2.2 Open Source = Digitale Souveränität
Michael Huch (KTS) sprach offen über die „Herausforderung Open Source“: Die Verpflichtung, Ergebnisse quelloffen bereitzustellen, sorge zunächst für Extra-Aufwand, sei aber „ein wichtiger Schlüssel, damit Kommunen ihre digitale Zukunft selbst gestalten können.“ Öffentlicher Code senkt Einstiegshürden für Nachahmer-Städte und erleichtert Ausschreibungen.
2.3 Digitalisierung als Pflichtaufgabe
In einer pointierten Panel-Diskussion brachte Susanne Klöpping (StMD) den Stimmungsumschwung auf den Punkt:
„Smart City ist digitale Notwehr. Digitalisierung ist Voraussetzung, damit Kommunen überhaupt noch handlungsfähig bleiben.“
Die Botschaft traf: Wer heute nicht digitalisiert, gefährdet morgen Daseinsvorsorge und Standortattraktivität.
Best Practice: Der Digitale Zwilling Münchens
Ein Highlight war die Live-Demo des Digital Twin Munich. Die Stadt nutzt ein zentrales 3D-Modell samt Urban Data Platform, um Klima-Simulationen, Verkehrsflüsse und Bauvorhaben virtuell durchzuspielen. Die offene Architektur erlaubt die Anbindung externer Echtzeit-Daten - von Feinstaub-Sensoren bis Radverkehrszählungen.
Warum das relevant ist:
- Schnelle „Was-wäre-wenn“-Szenarien machen politische Folgen transparent.
- Bürger-Feedback lässt sich direkt in Modellläufen berücksichtigen.

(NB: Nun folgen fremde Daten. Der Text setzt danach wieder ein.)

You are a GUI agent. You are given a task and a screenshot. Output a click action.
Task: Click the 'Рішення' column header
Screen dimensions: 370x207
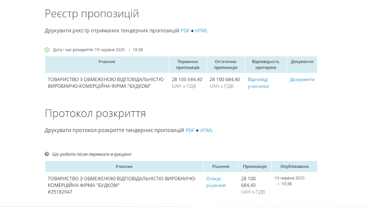(221, 166)
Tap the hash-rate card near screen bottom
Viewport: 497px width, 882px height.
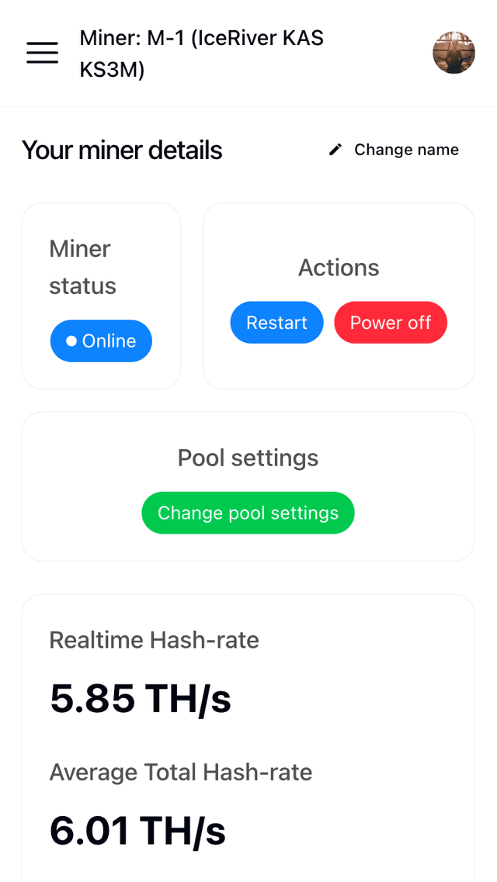click(x=248, y=737)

- Kommunen ohne Millionen-Budget können modular andocken - Open Source sei Dank.
Fehler feiern - die „Fuck-up-Night“
Eine abendliche „Fuck-up-Night“ bot Raum für gescheiterte Projekte: Undichte Grundwassersensoren, datenschutzrechtliche Sackgassen oder Displays, die auf dem falschen Platz landeten. Die Offenheit erzeugte Lernkurven, die man so in klassischen Fachkonferenzen selten erlebt - ein Format, das jede Kommune kopieren sollte, bevor sie nächste Millionen investiert.
Lessons Learned für Kommunen aus den Handlungsfeldern und Quick-Tipp
Betrieb & Skalierung
Schon in der Pilotphase Service-Level, Wartungsaufwand und Kosten für Cloud-Hosting beziffern.
Digitale Zwillinge
Mit einem klaren Use-Case (z. B. Schulwegsicherheit) starten statt das „volle 3D-Abbild“ anzustreben.
Open Source
Git-Repository vor Projektstart anlegen; Lizenz (EUPL/ MIT) gemeinsam mit Rechtsamt definieren.
Governance
Interdisziplinäres Kernteam etablieren, das Fachbereiche, IT und Kommunikationsstelle vereint.
Fehlerkultur
Quartalsweise interne „Pre-Mortems“ und offene Review-Sessions durchführen - Erkenntnisse veröffentlichen.
Mein Fazit
Der 6. MPSC-Kongress hat gezeigt: Deutschlands Smart-City-Bewegung ist aus der Experimentier-Ecke herausgewachsen. Statt Leuchtturm-PR dominieren Transfer, Standards und Nachhaltigkeit. Der Satz „Digitale Notwehr“ mag drastisch klingen, trifft aber häufig die Realität in Verwaltung, Ministerien und Amtsstuben.
Für mich heißt das:
- Finanzierungs- und Betriebsmodelle rücken in den Mittelpunkt jeder Strategie.
- Open-Source-Pfadabhängigkeiten müssen früh mit Einkauf und IT-Sicherheit abgestimmt werden.
- Kommunen sollten Fehler als Vermögenswert behandeln - geteilte Misserfolge sparen anderswo teures Lehrgeld.